#### Document excerpt

....................

Sunday, February 03, 2019

SEO Crawling and Indexing basics

Our journey into SEO starts with the terms of crawling and indexing. So let’s point out the main differences between them.
For more information, you can take a look at my search engine optimization course



 
In order for a specific URL to show up, when searching in Google’s index it has to be discovered. This is the main purpose of the crawling process. So when a particular web site is being submitted to Google for indexing the crawler first fetches its main entry point which is usually index.html file and then it tries to discover as much as possible internal pages following the web page links. Next for each discovered page the crawler makes an HTTP request just like you do in a browser and parses all the found content so it can gather readable information.
The process of parsing includes: removing all the HTML tags, scripts, styles and the so-called “stop words”. Stop words usually represent commonly used words and just because they bring noise to the information they are being discarded. After the cleanup, algorithms of machine learning are trying to understand the topic of the content based on information they have learned from previous websites.
You may ask yourself what does the Google index look like?
Although the real index and all the factors which Google takes into account before ranking a web page for a specific keyword remain a secret. We could represent the index as a table-like distributed database structure which holds the following columns: term or keyword and path to a document (from the website documents) where the keyword is found. In other words, this table is used to map the relevance of the keyword towards a particular web document, so in a case of search, the search engine could easily determine where (in which document) a specific word could be found. Now that we have a grasp on the index structure let’s take a look at the actual process of Indexing:
The search engine performs two main tasks: first is to find meaningful words from the parsed content related to its topic and the second is to associate them together with the path to the document in its existing index.
You may ask how the engine knows if a particular keyword is relevant?
The local relevancy of a word or a combination of words for a particular document is calculated using techniques such as Inverted index, Latent Semantic Indexing, and others:
  • The Inverted index is a data structure where all the unique words found in a document are mapped to a list of documents where they also appear.
  • In LSI the mapping additionally considers relations between keywords and concepts contained in a collection of text documents.
When a meaningful keyword is found, it is then linked to its source document or multiple documents forming a new data entry in the table structure. Now the second step of the indexing process is when the search engine tries to fit the data entry within the existing index. The comparison process takes into account more than 200 factors that feed Machine Learning algorithms. Additionally, human evaluators are being used to determine the relevancy of a particular keyword for a particular document.
One more thing: in this process, you have to know that all the cached copies of the documents are archived and stored in another place.

Crawling and indexing continued
There are ways to control the crawler’s access to a website as well as to choose which pages to be taken into account for indexing. This can be done by placing a meta tag in the head section of a particular web page as well as by creating and using a robots.txt file inside the website’s root directory.

....................

#### Raw data
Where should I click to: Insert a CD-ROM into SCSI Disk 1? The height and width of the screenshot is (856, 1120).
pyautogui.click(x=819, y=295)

....................

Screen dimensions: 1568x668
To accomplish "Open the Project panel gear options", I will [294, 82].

....................

#### Problem to work on
Continue the article on SEO crawling and indexing from the point where it stops.

#### Exercise output
There are two properties: index and follow which are related to indexing and crawling processes that we will discuss:
Meta: index says that the page should be added to the index database.
Meta: follow controls crawling of the inner links inside the web page.
If we would like to restrict the crawler’s access to content we would use “nofollow” attribute.
If we would like the web page not to be a part of the search engine index, and to be excluded from the search results we use the “noindex” attribute.
The robots.txt file is primarily used for excluding crawling of a web page. It is a text file containing information on which pages/domains/directories to be included/or excluded from a particular website. It is one per website and resides in its root directory.
Robots.txt example:
# Rule 1
User-agent: Googlebot
Disallow: /nogooglebot/

# Rule 2
User-agent: *
Allow: /


Now let's see the difference between using robots.txt and meta tags with an example of crawl blocking.
The next example is showing how we can have a website but some of its web pages to continue displaying: A description for this result is not available because of this site’s robots.txt file.

First, let's discuss why we are having this situation. Apparently, this website has in its description the tag: meta robots=”index” so it has been indexing appropriately,
but in the robots.txt file we have disallowed this web page, so it's denying the display of the description of the result. In this way, the web page is added to the index (have been discovered), but has not being crawled (link index)
Before proceeding with the next examples, lets first be clear on what is link juice?
It is actually the value passed from one page or site to another through hyperlinks. Search engines see it as a vote or a signal by other pages that the page they are linking to is valuable.
In the figure on the left side, you can see how one page can pass link juice to another.

page-rank-slide
We will discuss the other four cases which prevent the flow of link juice:
  • If the main page returns 404 or not found, its link juice will not be calculated and transferred to the other page.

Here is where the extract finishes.